[Records excerpted from a collection]
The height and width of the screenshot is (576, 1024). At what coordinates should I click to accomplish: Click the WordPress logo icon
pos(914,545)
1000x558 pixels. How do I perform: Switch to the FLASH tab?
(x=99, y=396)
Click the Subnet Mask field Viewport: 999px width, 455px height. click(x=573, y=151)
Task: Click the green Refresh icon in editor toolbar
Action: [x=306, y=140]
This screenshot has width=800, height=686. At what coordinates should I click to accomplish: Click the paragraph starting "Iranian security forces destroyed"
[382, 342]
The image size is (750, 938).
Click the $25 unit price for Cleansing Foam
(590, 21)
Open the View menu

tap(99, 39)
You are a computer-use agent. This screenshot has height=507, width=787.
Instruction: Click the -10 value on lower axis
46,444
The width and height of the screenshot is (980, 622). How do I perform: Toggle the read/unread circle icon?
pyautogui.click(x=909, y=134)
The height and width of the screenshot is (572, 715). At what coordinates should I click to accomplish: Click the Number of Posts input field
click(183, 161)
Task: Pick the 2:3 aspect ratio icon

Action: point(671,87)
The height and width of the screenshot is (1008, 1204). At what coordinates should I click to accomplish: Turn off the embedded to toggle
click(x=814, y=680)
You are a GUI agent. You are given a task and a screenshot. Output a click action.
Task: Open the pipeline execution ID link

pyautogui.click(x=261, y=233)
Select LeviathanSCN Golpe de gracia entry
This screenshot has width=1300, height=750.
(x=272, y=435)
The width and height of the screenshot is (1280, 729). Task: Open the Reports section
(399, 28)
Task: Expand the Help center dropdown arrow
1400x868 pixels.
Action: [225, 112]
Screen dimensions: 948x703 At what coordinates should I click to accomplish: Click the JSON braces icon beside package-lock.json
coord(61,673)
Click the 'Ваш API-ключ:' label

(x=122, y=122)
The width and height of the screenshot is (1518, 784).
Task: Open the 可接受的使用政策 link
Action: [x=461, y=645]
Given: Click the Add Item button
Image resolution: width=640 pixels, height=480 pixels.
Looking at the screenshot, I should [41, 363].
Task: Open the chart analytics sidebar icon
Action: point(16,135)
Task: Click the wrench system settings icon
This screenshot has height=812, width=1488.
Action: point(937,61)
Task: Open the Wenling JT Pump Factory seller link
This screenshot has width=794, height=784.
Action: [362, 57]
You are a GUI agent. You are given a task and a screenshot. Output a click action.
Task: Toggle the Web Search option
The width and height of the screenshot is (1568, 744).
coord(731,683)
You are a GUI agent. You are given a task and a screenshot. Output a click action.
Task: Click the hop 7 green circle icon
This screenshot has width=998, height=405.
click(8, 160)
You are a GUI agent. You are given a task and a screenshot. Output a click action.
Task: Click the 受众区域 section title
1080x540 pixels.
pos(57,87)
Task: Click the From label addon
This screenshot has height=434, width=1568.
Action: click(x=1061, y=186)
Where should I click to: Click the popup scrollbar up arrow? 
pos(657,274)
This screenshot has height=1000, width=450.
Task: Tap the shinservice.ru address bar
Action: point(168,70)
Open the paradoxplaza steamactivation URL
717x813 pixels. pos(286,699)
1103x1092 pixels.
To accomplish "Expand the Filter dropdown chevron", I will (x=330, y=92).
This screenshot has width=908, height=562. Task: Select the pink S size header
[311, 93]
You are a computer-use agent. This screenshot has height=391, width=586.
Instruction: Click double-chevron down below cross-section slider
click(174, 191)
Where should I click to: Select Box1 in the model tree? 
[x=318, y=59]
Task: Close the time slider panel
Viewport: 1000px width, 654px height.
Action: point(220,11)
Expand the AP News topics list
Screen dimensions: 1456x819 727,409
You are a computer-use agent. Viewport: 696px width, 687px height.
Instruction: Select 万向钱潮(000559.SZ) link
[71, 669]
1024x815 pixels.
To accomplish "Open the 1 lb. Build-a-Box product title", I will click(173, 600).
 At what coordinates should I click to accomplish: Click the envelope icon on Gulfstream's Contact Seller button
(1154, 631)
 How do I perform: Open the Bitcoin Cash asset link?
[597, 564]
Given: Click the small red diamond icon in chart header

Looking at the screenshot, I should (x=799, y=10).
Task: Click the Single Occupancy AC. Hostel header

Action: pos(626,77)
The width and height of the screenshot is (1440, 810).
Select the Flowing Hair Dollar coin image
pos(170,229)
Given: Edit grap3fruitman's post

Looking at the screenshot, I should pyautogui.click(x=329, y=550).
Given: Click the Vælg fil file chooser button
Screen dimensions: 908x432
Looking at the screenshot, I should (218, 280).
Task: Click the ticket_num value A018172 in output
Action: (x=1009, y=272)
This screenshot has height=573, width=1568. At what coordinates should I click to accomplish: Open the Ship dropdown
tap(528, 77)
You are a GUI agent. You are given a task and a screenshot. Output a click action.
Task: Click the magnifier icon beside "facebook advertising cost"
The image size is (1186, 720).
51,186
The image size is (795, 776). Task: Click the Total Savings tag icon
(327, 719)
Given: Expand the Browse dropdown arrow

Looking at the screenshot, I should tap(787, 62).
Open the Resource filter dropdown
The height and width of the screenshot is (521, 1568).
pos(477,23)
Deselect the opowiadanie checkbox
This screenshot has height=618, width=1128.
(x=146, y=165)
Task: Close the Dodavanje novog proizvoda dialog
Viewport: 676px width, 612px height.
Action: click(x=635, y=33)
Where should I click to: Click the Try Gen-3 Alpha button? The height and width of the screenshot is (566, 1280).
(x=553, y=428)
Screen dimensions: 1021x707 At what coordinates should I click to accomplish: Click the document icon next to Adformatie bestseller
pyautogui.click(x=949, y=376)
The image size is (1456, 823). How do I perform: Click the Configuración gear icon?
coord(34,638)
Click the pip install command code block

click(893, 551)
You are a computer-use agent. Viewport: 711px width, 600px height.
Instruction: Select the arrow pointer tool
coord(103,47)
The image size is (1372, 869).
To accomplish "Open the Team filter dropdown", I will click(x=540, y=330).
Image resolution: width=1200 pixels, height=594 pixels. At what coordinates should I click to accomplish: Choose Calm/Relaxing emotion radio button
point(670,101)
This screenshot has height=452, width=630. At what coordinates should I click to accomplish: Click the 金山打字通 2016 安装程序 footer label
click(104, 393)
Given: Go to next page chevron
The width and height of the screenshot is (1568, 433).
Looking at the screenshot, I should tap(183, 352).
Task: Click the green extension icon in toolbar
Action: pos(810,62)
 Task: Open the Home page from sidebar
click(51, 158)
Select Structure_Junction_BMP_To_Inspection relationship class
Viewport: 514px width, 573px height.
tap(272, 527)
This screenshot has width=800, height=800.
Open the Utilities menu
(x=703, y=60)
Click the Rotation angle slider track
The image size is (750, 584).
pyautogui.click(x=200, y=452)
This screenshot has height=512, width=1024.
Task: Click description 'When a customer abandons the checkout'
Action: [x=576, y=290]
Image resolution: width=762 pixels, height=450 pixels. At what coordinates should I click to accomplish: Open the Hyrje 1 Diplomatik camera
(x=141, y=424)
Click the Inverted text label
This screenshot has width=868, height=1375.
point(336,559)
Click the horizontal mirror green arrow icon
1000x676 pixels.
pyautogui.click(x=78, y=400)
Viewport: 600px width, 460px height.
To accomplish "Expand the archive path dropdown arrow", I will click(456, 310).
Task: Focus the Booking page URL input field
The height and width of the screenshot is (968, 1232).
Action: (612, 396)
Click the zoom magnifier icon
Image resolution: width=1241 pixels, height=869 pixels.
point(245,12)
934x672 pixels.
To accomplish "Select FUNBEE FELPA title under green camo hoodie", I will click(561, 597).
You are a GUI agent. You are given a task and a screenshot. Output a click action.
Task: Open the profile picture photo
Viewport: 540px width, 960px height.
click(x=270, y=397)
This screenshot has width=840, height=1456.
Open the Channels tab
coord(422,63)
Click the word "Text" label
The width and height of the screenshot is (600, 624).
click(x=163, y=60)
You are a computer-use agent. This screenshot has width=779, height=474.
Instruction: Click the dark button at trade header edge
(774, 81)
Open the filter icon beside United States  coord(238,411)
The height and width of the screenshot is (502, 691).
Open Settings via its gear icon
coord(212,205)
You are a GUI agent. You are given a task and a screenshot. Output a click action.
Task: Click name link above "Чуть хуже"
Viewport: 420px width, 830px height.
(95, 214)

TASK REQUIREMENTS: Your output should be an exact copy of every line from the one containing "Open the filter" through the end of the records.

REPLY:
Open the filter icon beside United States  coord(238,411)
The height and width of the screenshot is (502, 691).
Open Settings via its gear icon
coord(212,205)
You are a GUI agent. You are given a task and a screenshot. Output a click action.
Task: Click name link above "Чуть хуже"
Viewport: 420px width, 830px height.
(95, 214)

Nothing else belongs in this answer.